## Your instructions:
For the data below, give again exactly the lines from the one containing "[Read: QR codes" through the one containing "ＴＯＧＥＴＨＥＲ／トゥギャザー (129, 1293)", both ends included, and no others.

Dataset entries

━━━━━━━━━━━━━━━━

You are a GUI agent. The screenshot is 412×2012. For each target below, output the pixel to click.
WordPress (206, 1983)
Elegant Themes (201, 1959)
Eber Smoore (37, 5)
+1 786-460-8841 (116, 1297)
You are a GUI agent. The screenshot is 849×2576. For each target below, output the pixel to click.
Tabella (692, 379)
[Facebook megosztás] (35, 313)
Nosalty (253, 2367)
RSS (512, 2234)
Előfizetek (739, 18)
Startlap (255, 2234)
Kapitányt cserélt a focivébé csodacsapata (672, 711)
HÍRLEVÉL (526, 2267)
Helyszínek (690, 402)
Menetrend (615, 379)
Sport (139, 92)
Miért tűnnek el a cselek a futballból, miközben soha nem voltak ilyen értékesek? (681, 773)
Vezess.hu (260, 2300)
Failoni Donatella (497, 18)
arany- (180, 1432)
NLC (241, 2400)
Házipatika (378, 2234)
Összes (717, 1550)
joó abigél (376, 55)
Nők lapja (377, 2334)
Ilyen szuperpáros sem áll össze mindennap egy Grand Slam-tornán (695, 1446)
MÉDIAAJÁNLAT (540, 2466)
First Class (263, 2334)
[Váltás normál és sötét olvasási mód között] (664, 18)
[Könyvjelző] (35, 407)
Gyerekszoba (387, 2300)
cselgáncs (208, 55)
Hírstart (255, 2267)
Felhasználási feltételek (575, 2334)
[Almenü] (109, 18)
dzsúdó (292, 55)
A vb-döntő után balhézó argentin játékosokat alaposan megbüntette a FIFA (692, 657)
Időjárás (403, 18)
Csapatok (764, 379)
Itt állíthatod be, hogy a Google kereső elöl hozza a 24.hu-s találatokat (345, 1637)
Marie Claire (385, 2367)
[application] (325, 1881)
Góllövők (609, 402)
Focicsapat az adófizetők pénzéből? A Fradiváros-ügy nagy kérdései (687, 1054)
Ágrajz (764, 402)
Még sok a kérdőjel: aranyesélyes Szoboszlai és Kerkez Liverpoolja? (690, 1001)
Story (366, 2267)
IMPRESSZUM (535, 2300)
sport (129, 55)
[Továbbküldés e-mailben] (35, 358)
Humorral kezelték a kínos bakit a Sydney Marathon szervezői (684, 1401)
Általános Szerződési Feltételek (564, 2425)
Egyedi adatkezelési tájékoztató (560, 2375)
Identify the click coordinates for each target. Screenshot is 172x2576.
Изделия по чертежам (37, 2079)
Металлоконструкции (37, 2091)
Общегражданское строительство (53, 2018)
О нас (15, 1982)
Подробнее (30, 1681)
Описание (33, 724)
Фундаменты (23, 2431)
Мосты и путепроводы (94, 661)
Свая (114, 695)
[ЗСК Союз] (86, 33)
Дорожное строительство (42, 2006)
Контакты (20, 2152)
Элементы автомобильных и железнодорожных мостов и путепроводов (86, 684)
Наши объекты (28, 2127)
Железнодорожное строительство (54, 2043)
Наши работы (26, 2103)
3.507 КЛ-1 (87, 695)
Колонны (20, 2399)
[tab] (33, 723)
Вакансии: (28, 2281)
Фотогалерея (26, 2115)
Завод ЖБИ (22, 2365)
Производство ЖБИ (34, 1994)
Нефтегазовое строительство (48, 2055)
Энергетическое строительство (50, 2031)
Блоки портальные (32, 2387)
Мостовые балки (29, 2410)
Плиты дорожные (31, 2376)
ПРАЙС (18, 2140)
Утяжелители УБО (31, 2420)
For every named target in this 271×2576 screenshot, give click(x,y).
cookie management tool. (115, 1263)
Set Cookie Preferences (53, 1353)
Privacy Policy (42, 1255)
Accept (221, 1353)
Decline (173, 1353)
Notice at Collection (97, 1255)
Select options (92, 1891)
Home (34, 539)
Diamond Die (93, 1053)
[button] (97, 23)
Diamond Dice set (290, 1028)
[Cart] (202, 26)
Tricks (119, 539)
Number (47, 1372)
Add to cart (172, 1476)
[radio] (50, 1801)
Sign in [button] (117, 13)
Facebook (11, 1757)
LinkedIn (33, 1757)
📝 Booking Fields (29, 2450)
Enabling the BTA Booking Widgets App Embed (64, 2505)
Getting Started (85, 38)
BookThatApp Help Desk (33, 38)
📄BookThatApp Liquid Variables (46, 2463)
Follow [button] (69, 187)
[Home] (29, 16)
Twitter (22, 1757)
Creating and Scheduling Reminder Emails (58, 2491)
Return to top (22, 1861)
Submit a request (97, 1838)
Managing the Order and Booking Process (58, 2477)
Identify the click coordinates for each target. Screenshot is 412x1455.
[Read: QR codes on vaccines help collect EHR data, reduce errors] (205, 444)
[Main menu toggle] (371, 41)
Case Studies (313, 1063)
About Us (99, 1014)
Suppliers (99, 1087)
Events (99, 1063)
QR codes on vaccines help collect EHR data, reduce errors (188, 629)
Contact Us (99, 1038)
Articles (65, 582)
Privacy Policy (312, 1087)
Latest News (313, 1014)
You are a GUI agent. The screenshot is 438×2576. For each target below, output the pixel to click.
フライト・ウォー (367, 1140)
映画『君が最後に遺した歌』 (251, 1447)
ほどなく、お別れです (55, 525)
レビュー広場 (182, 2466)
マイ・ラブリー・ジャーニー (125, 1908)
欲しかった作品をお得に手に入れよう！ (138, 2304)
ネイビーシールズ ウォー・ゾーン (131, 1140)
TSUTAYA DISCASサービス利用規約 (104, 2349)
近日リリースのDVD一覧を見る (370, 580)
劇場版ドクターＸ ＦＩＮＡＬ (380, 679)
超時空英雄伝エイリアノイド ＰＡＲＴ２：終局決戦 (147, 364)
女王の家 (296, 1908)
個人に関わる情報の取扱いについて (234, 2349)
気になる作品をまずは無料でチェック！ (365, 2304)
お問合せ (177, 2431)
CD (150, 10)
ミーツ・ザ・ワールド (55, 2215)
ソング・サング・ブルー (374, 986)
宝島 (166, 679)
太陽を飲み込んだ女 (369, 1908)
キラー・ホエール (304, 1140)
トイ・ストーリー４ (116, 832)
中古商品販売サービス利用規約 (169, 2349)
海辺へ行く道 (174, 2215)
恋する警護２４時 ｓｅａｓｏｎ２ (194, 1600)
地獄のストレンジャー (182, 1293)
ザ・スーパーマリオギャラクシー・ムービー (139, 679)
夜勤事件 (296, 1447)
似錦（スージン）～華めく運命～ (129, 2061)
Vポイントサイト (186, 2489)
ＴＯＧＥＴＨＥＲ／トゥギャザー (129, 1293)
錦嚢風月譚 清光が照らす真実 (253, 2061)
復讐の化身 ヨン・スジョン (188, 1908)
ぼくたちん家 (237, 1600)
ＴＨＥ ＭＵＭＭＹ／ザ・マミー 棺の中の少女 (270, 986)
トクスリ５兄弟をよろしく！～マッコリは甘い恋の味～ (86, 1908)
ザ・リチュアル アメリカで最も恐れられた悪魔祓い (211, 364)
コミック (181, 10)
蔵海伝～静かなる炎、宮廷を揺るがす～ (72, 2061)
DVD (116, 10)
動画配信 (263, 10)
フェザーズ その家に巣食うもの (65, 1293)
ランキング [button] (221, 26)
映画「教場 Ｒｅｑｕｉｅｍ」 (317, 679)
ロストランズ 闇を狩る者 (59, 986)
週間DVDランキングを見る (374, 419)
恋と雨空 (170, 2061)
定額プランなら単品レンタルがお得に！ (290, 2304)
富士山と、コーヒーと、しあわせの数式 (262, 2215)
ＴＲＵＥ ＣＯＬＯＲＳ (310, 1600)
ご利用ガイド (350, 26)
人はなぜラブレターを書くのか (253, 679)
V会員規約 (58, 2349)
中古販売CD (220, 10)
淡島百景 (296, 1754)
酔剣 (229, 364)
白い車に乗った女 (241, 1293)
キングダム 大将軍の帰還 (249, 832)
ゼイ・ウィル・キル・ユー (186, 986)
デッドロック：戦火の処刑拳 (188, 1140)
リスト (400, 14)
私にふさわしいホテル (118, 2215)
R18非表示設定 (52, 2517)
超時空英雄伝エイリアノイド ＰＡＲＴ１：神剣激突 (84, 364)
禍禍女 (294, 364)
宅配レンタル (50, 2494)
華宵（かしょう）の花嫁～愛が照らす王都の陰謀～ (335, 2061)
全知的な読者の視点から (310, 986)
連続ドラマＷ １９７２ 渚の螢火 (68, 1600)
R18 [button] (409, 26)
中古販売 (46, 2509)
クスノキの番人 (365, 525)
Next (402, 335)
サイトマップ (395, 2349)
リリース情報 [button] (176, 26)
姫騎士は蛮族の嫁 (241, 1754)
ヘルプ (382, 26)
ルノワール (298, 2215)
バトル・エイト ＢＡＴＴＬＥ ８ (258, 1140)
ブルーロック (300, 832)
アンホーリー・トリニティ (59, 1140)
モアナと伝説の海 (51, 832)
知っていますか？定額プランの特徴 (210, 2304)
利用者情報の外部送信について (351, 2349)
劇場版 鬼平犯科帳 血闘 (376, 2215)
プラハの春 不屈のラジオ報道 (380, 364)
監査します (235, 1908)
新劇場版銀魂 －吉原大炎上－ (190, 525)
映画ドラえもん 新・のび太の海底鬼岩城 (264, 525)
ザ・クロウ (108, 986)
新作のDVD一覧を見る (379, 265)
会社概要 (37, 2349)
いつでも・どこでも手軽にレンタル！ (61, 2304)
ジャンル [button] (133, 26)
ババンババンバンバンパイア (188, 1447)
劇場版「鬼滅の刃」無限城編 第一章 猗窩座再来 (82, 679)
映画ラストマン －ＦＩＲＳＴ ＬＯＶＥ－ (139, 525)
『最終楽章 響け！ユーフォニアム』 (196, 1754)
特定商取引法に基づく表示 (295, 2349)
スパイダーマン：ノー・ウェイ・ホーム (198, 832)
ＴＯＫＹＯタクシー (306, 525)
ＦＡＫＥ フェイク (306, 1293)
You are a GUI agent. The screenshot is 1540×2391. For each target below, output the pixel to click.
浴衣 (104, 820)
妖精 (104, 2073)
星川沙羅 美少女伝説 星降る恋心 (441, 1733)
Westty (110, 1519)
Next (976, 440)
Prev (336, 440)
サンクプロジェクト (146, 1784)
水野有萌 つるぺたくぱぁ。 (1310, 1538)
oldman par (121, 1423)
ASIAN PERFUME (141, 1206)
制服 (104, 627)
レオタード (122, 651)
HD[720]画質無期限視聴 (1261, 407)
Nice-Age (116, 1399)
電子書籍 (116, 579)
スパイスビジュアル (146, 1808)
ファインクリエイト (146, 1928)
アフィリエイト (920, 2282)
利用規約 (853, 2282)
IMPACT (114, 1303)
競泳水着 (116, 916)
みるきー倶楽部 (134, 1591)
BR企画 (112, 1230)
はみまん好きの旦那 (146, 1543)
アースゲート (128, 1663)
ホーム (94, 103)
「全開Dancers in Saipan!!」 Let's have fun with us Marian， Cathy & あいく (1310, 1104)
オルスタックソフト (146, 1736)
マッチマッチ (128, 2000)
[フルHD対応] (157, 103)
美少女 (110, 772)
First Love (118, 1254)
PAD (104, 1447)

━━━━━━━━━━━━━━━━

## Solution to this task:
[Read: QR codes on vaccines help collect EHR data, reduce errors] (205, 444)
[Main menu toggle] (371, 41)
Case Studies (313, 1063)
About Us (99, 1014)
Suppliers (99, 1087)
Events (99, 1063)
QR codes on vaccines help collect EHR data, reduce errors (188, 629)
Contact Us (99, 1038)
Articles (65, 582)
Privacy Policy (312, 1087)
Latest News (313, 1014)
You are a GUI agent. The screenshot is 438×2576. For each target below, output the pixel to click.
フライト・ウォー (367, 1140)
映画『君が最後に遺した歌』 (251, 1447)
ほどなく、お別れです (55, 525)
レビュー広場 (182, 2466)
マイ・ラブリー・ジャーニー (125, 1908)
欲しかった作品をお得に手に入れよう！ (138, 2304)
ネイビーシールズ ウォー・ゾーン (131, 1140)
TSUTAYA DISCASサービス利用規約 (104, 2349)
近日リリースのDVD一覧を見る (370, 580)
劇場版ドクターＸ ＦＩＮＡＬ (380, 679)
超時空英雄伝エイリアノイド ＰＡＲＴ２：終局決戦 (147, 364)
女王の家 (296, 1908)
個人に関わる情報の取扱いについて (234, 2349)
気になる作品をまずは無料でチェック！ (365, 2304)
お問合せ (177, 2431)
CD (150, 10)
ミーツ・ザ・ワールド (55, 2215)
ソング・サング・ブルー (374, 986)
宝島 (166, 679)
太陽を飲み込んだ女 (369, 1908)
キラー・ホエール (304, 1140)
トイ・ストーリー４ (116, 832)
中古商品販売サービス利用規約 (169, 2349)
海辺へ行く道 (174, 2215)
恋する警護２４時 ｓｅａｓｏｎ２ (194, 1600)
地獄のストレンジャー (182, 1293)
ザ・スーパーマリオギャラクシー・ムービー (139, 679)
夜勤事件 (296, 1447)
似錦（スージン）～華めく運命～ (129, 2061)
Vポイントサイト (186, 2489)
ＴＯＧＥＴＨＥＲ／トゥギャザー (129, 1293)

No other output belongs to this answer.